Feature: Multilevel networks #149
Description
Multilayer networks would allow to have multiple "network layers". A network layer is a part of the network with
- homogenous edge inputs (the outputs of the vertices)
- homogenous edge output (the inputs for the vertices)
- homogeneous aggregation function for edge states [1]
For example, a AC network with u_r, u_i as edge inputs and i_r, i_ias edge outputs. Multiple network layers would allow you to define another coupling for a different part of the network, for example a DC network withuas edge inputs andi` as edge outputs.
The node indices are unique and span all network layers. In the example above, both network layers would have 6 vertices and 4 edges. However not every node needs to have a dynamic in both network layers.
Essentially, we'd need to define a layer_membership for every VertexFunction, which would probably default to (1,) for normal vertices. The vertex function interface would have the following form:
f(du, u, esum, p, t) # single membership vertices
f(du, u, esum1, esum2, p, t) # vertex with membership (1, 2)
f(du, u, [esum for esum in membership layers]..., p, t) # generalAdditionally, we need to properly define the "public" states.

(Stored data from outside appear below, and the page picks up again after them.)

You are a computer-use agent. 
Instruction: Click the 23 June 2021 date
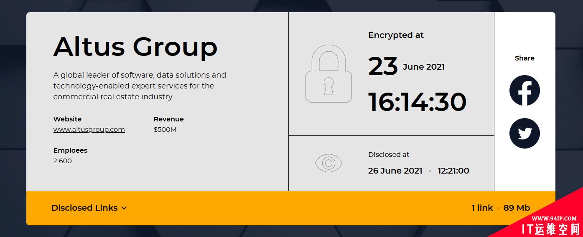[406, 66]
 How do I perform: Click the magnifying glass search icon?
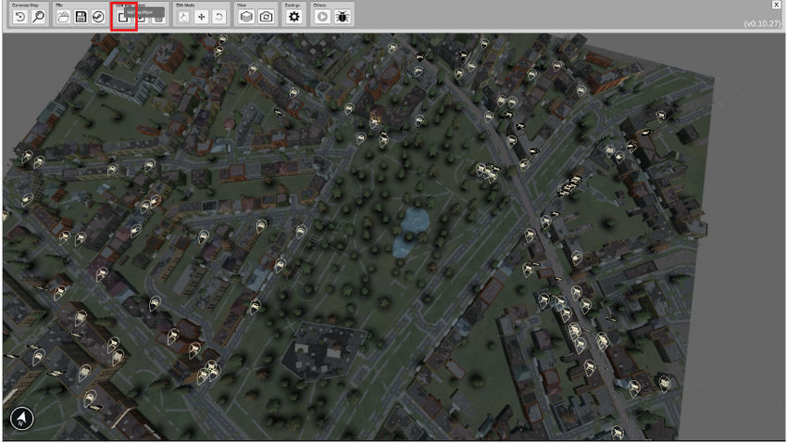(x=38, y=17)
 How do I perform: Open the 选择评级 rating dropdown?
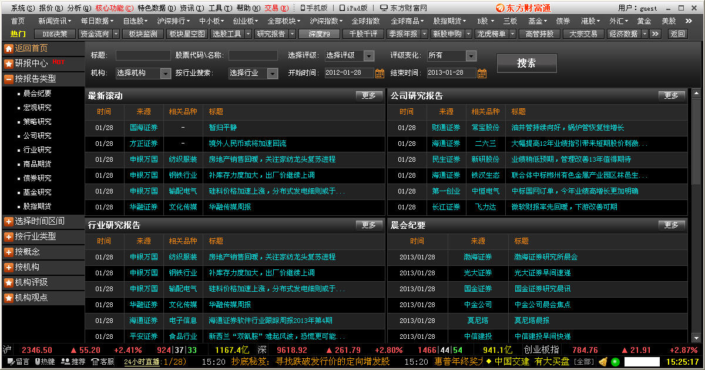point(368,56)
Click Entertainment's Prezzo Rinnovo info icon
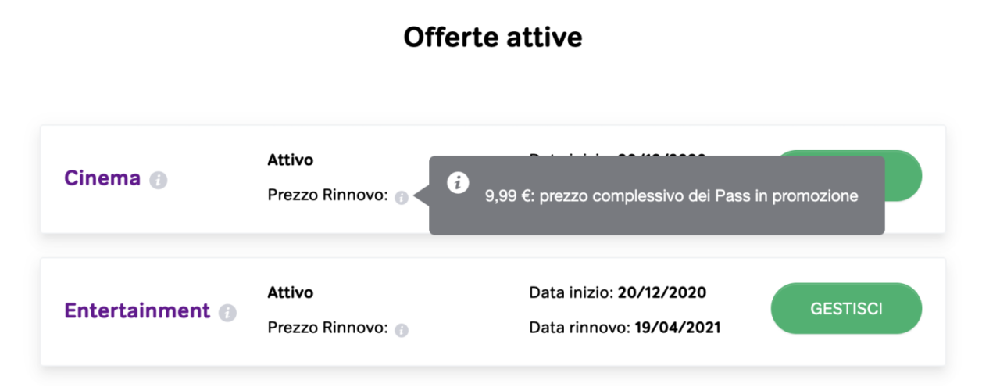982x391 pixels. point(402,330)
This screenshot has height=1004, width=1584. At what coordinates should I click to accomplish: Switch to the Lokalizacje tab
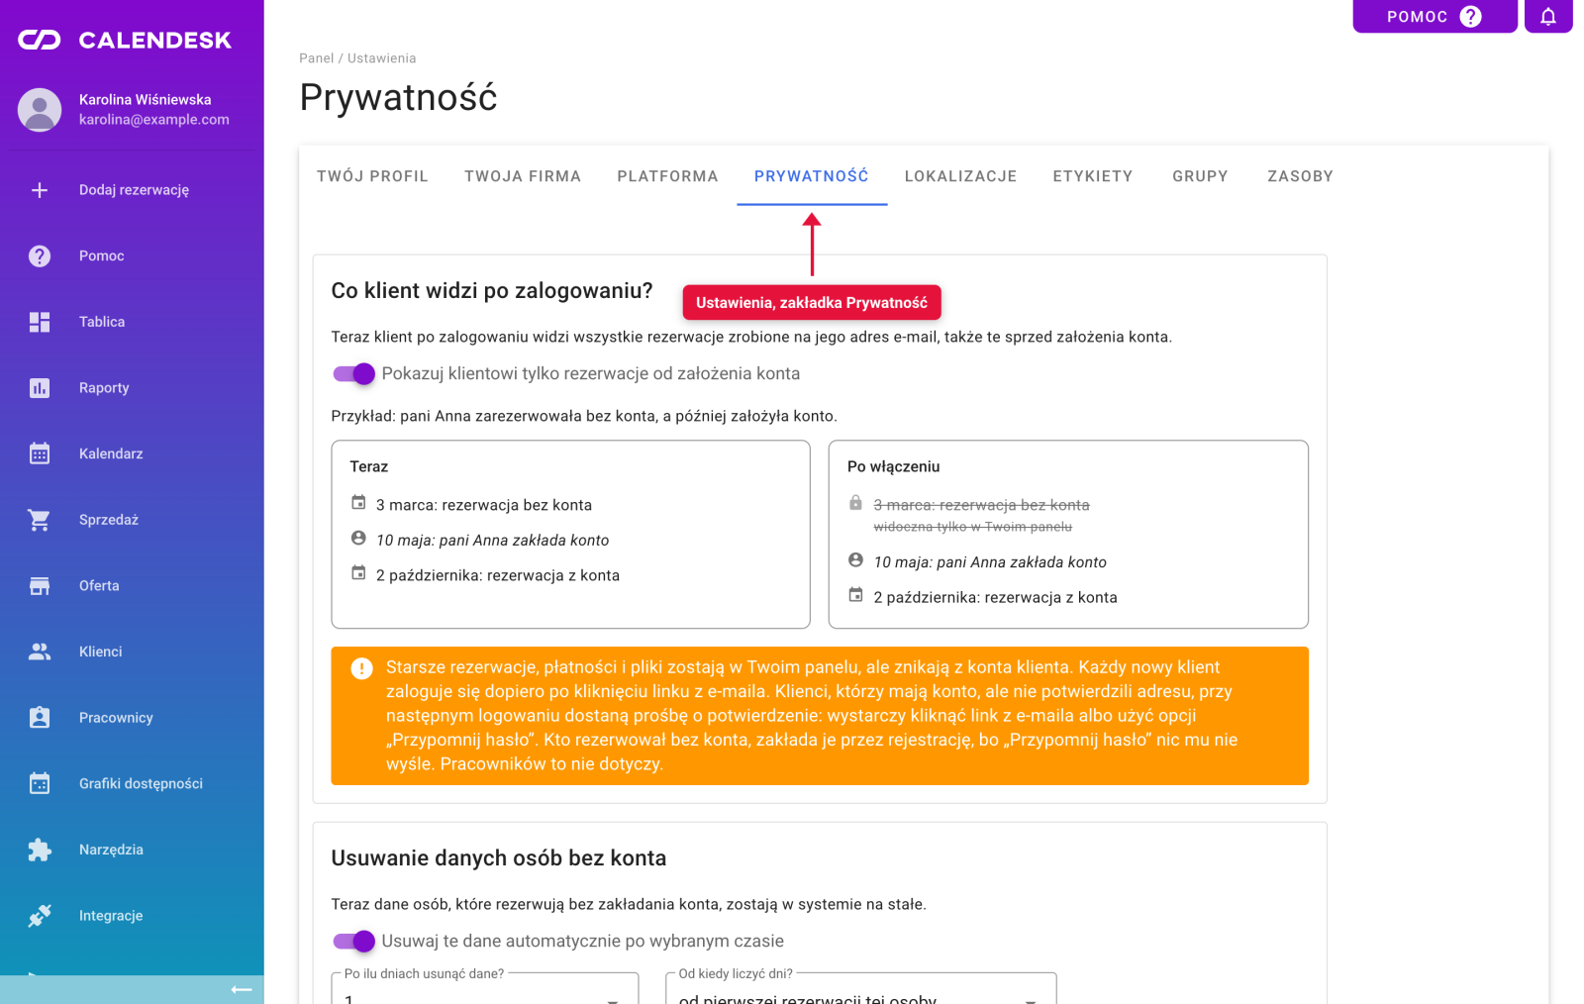[x=960, y=176]
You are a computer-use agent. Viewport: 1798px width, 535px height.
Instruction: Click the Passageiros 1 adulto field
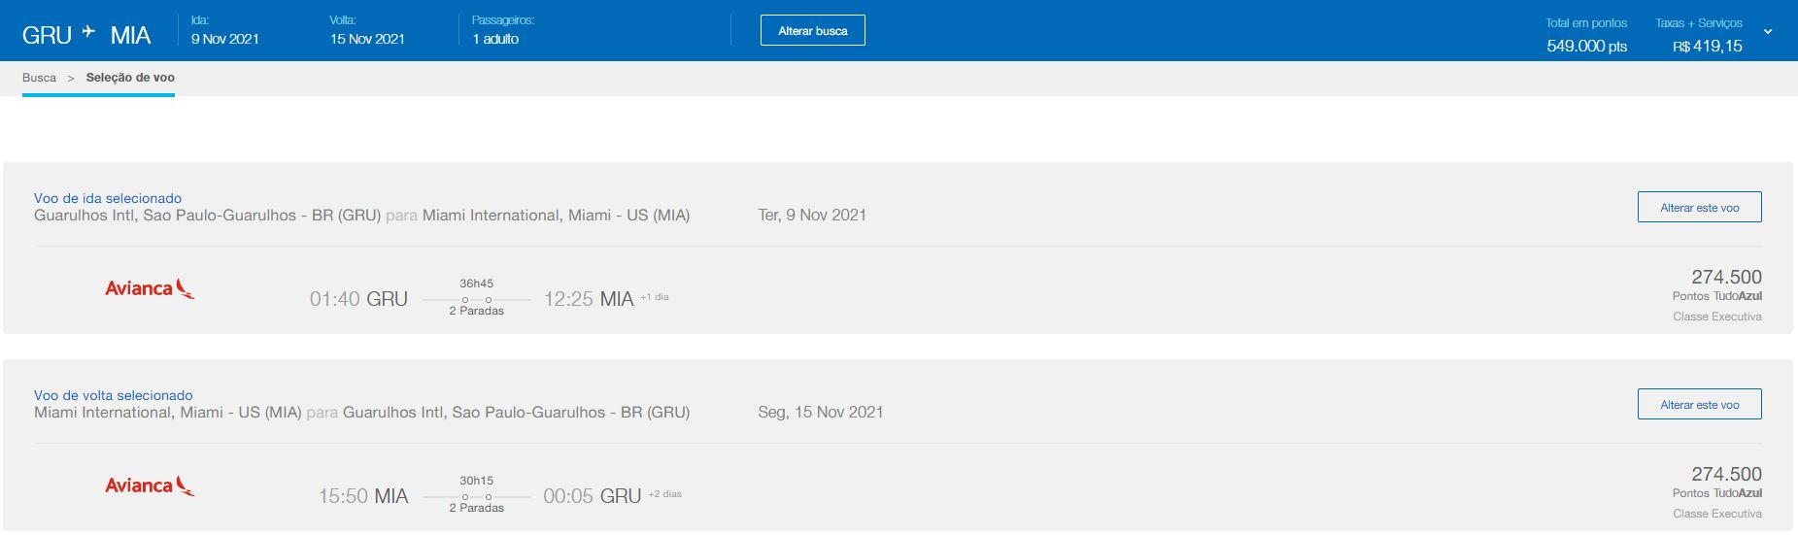point(495,39)
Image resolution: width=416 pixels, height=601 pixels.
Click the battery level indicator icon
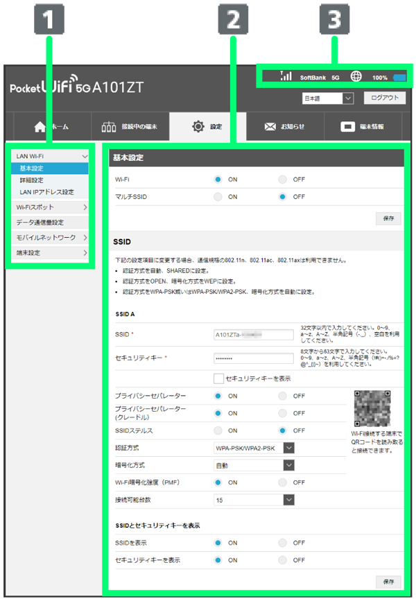(x=399, y=78)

Thus we need something like output_idxs(vertexf, i) which retrieves the indices of the "public"/"output" states for the given edge layer i. For example, a multilayer vertex in a mixed AC/DC network might have the state ordering
[:u_r, :u_i, :u_dc, :x1, :x2, :x3]Thus output_idx(vf, 1) == 1:2 and output_idx(vf, 2) == 3:3 would retrieve the outputs for layers 1 and 2. The xi states are additional internal states.

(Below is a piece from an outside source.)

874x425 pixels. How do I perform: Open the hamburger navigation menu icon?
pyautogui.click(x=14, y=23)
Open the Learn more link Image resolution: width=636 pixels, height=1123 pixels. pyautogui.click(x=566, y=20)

I think it should be possible to code everything we need for that in a completely generic way, such that single layer vertices are just a special case of multilayer vertices with layer_membership = (1,). A "standard" NetworkDynamics object would be the same as a multilayer network which happens to have only one layer. This could be hidden for normal users by sensible defaults for layer membership and so on.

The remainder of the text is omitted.